While Defense Secretary Donald H. Rumsfeld did not personally dismiss Admiral Poindexter, the defense official said, Mr. Rumsfeld agreed that the admiral's credibility was shot and it was time for him to go.
``It's fair to say that the secretary understood what Admiral Poindexter understands, which is that it's difficult for any work that he might be associated with to receive a dispassionate hearing,'' said the official, who spoke to a group of reporters at the Pentagon today on the condition of anonymity.
Admiral Poindexter first gained notoriety in the Iran-contra scandal during the Reagan administration, and more recently he oversaw a Pentagon program that proposed spying electronically on Americans to monitor potential terrorists.
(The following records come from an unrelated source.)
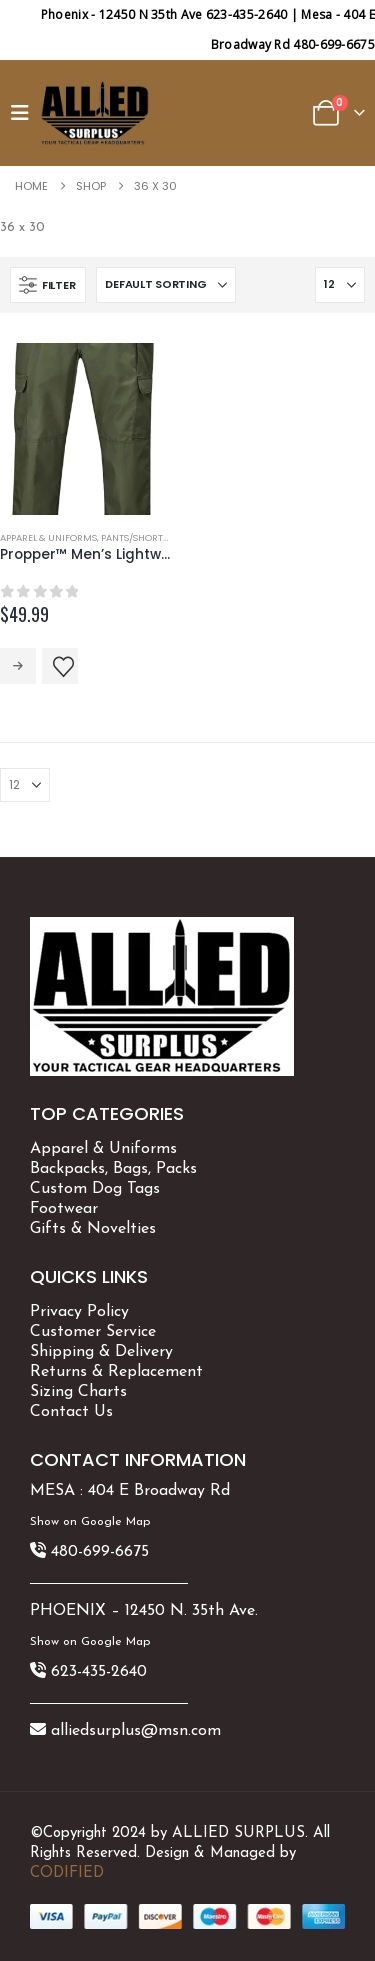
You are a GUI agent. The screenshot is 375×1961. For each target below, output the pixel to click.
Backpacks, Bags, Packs (113, 1169)
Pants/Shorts (134, 537)
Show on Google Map (90, 1522)
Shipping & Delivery (101, 1352)
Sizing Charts (78, 1392)
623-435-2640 (99, 1672)
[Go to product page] (86, 429)
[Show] (340, 285)
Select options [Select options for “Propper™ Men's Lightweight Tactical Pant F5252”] (18, 666)
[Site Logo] (95, 113)
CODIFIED (67, 1873)
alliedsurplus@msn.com (136, 1731)
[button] (25, 113)
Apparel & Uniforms (48, 537)
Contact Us (71, 1412)
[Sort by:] (166, 285)
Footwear (64, 1209)
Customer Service (93, 1332)
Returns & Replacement (116, 1372)
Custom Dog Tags (95, 1189)
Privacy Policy (79, 1312)
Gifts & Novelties (93, 1229)
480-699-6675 (100, 1552)
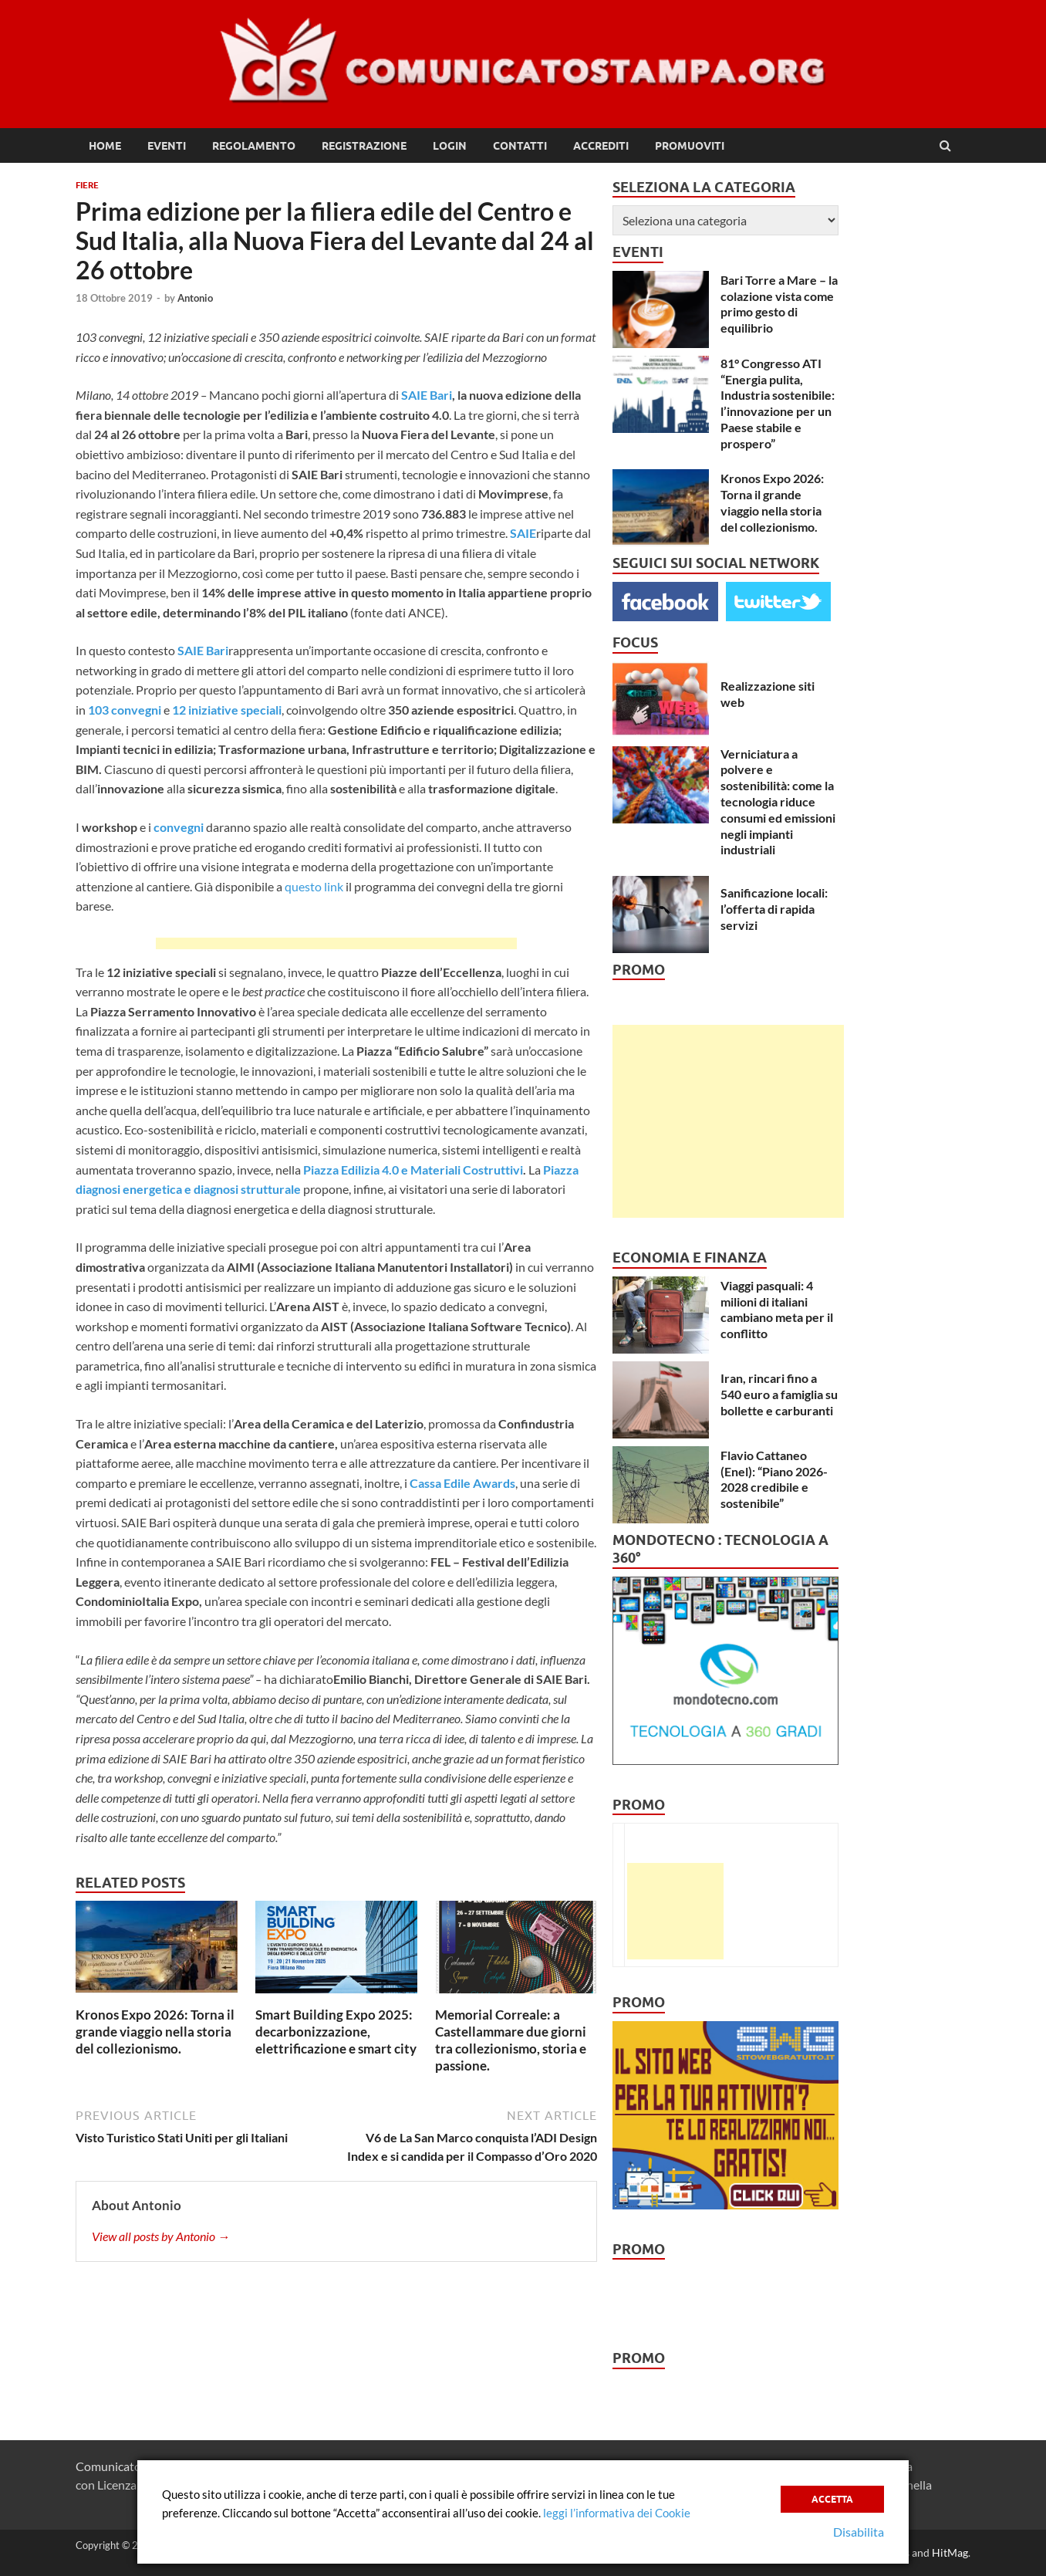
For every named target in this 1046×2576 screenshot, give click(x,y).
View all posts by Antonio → (161, 2236)
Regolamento (253, 146)
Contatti (520, 146)
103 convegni (124, 709)
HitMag (950, 2552)
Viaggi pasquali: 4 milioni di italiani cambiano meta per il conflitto (776, 1309)
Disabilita (858, 2531)
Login (450, 146)
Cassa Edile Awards (462, 1483)
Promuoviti (689, 146)
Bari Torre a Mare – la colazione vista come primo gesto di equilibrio (779, 303)
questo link (314, 886)
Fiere (87, 185)
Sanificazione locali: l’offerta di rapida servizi (774, 908)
Under that plan, Admiral Poindexter envisioned a program of sweeping electronic surveillance as a way of forestalling terrorism by tapping into computer databases to collect medical, travel, credit and financial records.
The current furor centered on an initiative called Policy Analysis Market. Under the plan, traders were to be able to begin registering on Friday to trade futures on developments in the Middle East as of Oct. 1 on a Web site of the Policy Analysis Market, which the Pentagon was operating with private partners.
``We've had a couple of programs of varying degrees of merit that have been seen as certainly as unorthodox,'' the defense official said today. ``It's cutting edge and beyond that in some cases perhaps.''
The official praised Admiral Poindexter for his ``very creative intellect,'' but said it was highly doubtful that the Pentagon would seek his advice as a consultant in the future.
For those of you who don't remember way back when, Poindexter was the guy who had a photographic memory who made the phrase "I don't recall" a household phrase during the Iran-Contra affair.
The more things change, the more they stay the same.